Word and element location data
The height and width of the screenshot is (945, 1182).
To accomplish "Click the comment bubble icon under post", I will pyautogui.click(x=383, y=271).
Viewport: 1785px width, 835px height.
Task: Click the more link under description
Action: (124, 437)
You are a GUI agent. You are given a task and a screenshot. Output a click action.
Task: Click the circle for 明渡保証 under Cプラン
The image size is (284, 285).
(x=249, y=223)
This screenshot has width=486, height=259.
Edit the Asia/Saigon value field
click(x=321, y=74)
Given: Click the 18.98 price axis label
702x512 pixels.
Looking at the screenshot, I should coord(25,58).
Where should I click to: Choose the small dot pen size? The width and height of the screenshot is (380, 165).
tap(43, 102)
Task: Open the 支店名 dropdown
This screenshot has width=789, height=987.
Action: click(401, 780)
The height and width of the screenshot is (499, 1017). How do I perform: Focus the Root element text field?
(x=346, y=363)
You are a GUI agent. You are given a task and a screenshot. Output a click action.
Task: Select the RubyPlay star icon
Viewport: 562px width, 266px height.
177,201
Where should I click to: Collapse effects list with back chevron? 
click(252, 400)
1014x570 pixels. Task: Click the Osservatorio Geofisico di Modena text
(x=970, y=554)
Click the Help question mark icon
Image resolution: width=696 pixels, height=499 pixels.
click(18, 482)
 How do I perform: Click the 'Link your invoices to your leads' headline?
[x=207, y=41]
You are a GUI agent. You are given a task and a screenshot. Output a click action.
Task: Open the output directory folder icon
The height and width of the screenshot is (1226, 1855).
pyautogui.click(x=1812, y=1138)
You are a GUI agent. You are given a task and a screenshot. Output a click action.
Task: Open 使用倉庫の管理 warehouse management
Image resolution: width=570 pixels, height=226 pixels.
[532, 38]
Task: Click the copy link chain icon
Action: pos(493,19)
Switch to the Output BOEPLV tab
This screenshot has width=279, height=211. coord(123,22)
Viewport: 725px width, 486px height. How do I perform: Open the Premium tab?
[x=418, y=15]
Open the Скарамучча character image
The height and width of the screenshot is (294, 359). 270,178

Description of the task
Collect every line of the listing above that contains the string "This", matching case exactly.

Exercise result
This screenshot has width=486, height=259.
This screenshot has width=789, height=987.
This screenshot has width=279, height=211. coord(123,22)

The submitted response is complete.